## [Task to carry out]
Put everything from the line containing "Collapse the Wired connections group" down to the line containing "Image resolution: width=1027" into a JSON list of strings, one string per line, with blank lines left out.

---------- Data in this exercise ----------

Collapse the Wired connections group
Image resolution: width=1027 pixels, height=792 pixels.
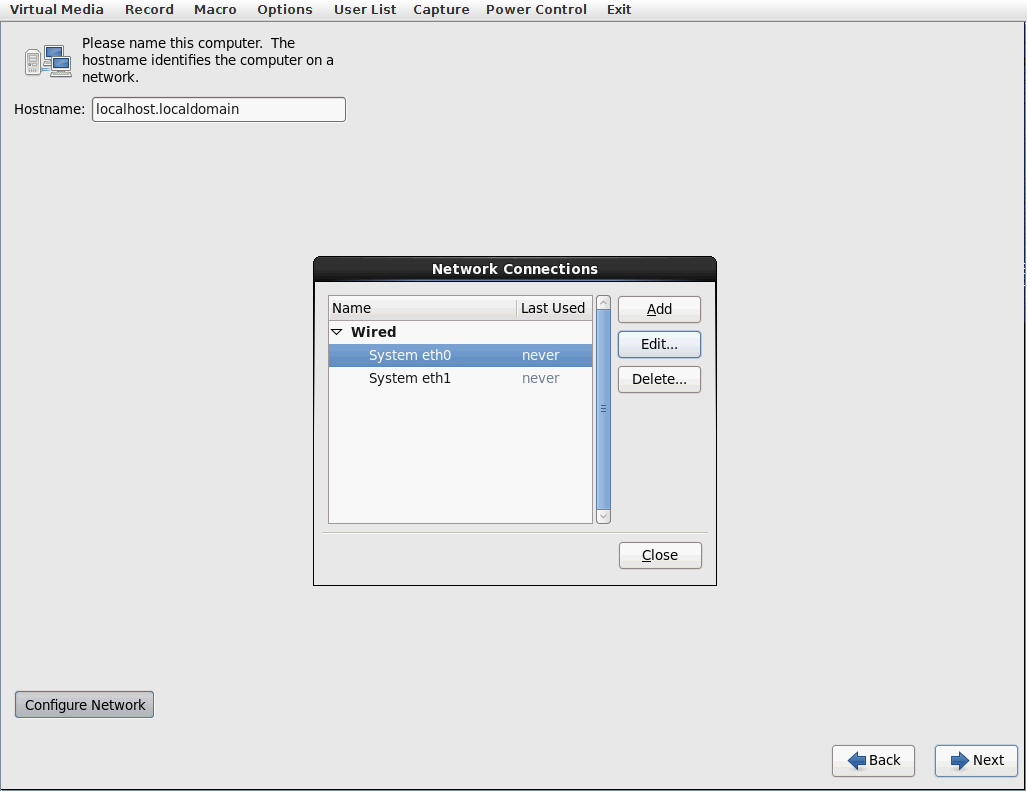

----------
---------- Data in this exercise ----------

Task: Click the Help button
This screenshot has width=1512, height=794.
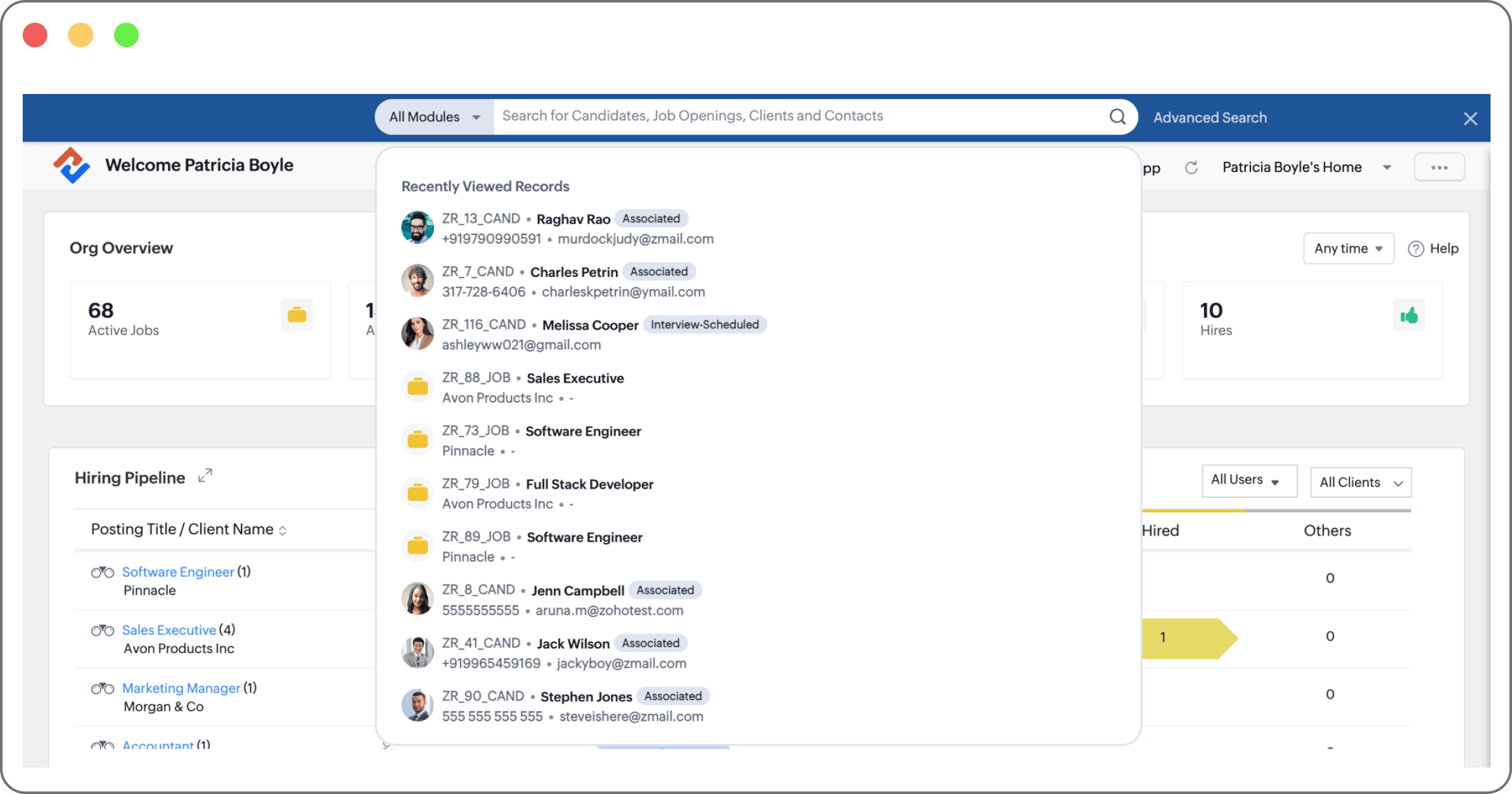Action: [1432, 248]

----------

## [Solution to this task]
[
  "Collapse the Wired connections group",
  "Image resolution: width=1027 pixels, height=792 pixels."
]